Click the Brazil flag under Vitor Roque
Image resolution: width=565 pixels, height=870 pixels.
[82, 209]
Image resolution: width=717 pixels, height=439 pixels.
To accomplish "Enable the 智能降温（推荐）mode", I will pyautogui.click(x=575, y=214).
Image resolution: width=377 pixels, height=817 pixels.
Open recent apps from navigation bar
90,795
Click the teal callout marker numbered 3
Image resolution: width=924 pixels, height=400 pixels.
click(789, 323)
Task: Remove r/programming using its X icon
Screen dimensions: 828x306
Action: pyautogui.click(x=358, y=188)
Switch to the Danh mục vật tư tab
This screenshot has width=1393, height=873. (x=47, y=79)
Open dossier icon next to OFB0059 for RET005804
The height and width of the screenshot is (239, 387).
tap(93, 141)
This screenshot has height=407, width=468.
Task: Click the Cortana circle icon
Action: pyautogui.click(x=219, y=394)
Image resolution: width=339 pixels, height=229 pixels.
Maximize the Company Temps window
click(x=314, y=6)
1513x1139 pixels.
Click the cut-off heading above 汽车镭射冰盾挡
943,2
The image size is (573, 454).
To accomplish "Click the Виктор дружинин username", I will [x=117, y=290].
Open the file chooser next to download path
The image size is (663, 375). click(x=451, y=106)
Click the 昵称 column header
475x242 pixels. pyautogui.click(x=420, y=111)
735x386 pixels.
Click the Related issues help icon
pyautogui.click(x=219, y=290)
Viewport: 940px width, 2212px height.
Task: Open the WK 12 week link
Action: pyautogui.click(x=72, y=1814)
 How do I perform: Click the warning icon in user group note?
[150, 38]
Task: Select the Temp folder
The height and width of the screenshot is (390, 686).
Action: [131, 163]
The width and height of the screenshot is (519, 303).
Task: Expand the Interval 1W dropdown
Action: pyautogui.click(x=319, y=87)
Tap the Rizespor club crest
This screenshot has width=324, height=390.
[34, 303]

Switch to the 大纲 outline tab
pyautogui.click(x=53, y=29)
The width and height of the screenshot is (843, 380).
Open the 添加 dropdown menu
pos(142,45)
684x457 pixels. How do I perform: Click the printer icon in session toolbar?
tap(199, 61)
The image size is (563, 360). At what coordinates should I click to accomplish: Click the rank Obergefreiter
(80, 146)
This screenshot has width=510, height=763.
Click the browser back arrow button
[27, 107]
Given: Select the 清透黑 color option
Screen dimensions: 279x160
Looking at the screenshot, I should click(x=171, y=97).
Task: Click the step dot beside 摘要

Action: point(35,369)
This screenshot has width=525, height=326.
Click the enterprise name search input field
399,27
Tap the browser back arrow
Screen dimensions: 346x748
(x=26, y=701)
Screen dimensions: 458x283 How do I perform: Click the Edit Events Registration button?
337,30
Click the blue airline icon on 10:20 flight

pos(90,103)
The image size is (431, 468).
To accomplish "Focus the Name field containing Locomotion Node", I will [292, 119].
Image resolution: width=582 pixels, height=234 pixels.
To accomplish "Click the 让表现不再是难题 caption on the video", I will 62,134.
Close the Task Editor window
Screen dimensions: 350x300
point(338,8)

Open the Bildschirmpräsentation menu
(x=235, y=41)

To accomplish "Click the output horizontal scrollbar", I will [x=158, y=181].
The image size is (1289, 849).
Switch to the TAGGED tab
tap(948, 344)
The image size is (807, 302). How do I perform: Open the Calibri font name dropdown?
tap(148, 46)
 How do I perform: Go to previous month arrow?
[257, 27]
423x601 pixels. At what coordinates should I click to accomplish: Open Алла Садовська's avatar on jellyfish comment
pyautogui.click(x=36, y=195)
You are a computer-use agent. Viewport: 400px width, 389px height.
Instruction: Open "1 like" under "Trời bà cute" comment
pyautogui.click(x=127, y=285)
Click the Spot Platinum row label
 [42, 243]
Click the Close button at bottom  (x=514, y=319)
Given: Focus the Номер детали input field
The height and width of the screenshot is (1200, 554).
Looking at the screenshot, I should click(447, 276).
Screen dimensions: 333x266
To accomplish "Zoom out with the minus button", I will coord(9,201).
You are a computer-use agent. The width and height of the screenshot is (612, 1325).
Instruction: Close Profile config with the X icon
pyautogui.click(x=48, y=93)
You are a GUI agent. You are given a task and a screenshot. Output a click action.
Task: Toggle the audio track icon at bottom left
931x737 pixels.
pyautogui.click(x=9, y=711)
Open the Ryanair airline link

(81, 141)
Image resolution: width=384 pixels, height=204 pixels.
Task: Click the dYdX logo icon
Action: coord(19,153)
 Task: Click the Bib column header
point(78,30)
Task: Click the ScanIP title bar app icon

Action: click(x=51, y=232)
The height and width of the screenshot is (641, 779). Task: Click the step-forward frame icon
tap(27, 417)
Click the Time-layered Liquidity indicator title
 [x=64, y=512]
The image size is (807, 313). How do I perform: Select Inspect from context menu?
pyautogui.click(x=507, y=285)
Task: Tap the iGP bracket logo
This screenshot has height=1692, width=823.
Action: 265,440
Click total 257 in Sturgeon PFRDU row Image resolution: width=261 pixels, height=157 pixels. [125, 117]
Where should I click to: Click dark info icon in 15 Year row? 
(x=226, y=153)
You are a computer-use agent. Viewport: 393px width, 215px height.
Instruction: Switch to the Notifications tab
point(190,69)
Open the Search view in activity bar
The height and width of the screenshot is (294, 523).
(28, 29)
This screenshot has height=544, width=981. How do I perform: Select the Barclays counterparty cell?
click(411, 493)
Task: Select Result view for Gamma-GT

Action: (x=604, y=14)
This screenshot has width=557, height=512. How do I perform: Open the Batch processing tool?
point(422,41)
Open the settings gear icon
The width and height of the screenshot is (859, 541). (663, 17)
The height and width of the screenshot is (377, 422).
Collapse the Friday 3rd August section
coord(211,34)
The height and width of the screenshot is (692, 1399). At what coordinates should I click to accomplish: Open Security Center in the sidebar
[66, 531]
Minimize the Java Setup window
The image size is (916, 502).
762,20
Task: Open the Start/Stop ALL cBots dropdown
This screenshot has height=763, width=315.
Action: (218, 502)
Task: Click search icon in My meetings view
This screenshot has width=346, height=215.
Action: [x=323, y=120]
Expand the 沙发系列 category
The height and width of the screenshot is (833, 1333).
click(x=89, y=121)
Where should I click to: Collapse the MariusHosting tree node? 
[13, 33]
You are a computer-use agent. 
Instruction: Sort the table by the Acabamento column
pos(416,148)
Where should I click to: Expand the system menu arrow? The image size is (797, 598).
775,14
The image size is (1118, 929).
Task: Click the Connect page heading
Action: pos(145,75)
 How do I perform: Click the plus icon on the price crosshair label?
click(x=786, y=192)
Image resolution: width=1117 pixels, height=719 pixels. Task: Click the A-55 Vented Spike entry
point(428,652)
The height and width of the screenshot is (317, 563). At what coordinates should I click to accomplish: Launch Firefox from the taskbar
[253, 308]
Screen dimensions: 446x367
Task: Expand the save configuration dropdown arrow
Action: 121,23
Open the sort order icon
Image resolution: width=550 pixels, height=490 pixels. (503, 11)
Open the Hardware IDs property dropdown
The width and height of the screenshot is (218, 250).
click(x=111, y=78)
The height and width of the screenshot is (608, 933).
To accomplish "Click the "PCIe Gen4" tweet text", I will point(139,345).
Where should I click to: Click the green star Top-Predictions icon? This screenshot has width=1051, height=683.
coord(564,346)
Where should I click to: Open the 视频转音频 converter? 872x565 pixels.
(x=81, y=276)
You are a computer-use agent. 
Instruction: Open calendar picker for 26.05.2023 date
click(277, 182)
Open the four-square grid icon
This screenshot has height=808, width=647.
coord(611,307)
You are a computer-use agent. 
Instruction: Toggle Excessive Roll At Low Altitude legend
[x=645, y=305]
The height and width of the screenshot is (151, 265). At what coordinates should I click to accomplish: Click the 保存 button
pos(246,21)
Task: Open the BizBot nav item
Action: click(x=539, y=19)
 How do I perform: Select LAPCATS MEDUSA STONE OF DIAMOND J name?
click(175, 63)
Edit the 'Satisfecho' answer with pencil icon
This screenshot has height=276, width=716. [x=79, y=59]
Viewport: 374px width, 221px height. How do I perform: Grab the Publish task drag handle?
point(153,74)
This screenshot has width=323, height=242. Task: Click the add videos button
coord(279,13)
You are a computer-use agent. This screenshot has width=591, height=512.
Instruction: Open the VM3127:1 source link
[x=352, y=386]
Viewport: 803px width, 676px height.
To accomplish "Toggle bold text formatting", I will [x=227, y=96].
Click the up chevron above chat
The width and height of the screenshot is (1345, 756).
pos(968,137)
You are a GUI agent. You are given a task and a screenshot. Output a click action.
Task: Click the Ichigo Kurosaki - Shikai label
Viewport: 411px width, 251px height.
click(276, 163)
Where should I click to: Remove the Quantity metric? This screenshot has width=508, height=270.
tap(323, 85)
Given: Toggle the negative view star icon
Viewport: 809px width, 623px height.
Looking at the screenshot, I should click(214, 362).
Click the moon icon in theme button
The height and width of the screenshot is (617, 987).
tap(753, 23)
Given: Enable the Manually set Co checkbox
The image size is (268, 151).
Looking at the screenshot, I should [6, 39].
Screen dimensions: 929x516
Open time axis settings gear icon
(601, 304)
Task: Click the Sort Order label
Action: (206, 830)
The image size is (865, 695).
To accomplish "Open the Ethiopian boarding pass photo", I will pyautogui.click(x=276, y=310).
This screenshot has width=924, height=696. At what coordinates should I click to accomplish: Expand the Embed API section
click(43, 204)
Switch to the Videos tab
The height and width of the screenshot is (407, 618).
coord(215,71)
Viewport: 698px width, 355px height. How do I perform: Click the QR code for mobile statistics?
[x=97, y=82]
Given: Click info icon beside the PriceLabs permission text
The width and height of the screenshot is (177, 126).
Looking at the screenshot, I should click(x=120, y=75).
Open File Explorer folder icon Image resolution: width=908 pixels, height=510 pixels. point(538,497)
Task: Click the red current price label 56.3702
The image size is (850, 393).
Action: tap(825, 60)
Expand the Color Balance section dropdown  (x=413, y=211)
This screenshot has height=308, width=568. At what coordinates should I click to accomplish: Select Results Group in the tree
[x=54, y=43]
..........
**Activity**
Write down, word for word, the lines above from the one containing "Image resolution: width=565" through the one containing "Open dossier icon", both ends included.

**Task response**
Image resolution: width=565 pixels, height=870 pixels.
[82, 209]
Image resolution: width=717 pixels, height=439 pixels.
To accomplish "Enable the 智能降温（推荐）mode", I will pyautogui.click(x=575, y=214).
Image resolution: width=377 pixels, height=817 pixels.
Open recent apps from navigation bar
90,795
Click the teal callout marker numbered 3
Image resolution: width=924 pixels, height=400 pixels.
click(789, 323)
Task: Remove r/programming using its X icon
Screen dimensions: 828x306
Action: pyautogui.click(x=358, y=188)
Switch to the Danh mục vật tư tab
This screenshot has width=1393, height=873. (x=47, y=79)
Open dossier icon next to OFB0059 for RET005804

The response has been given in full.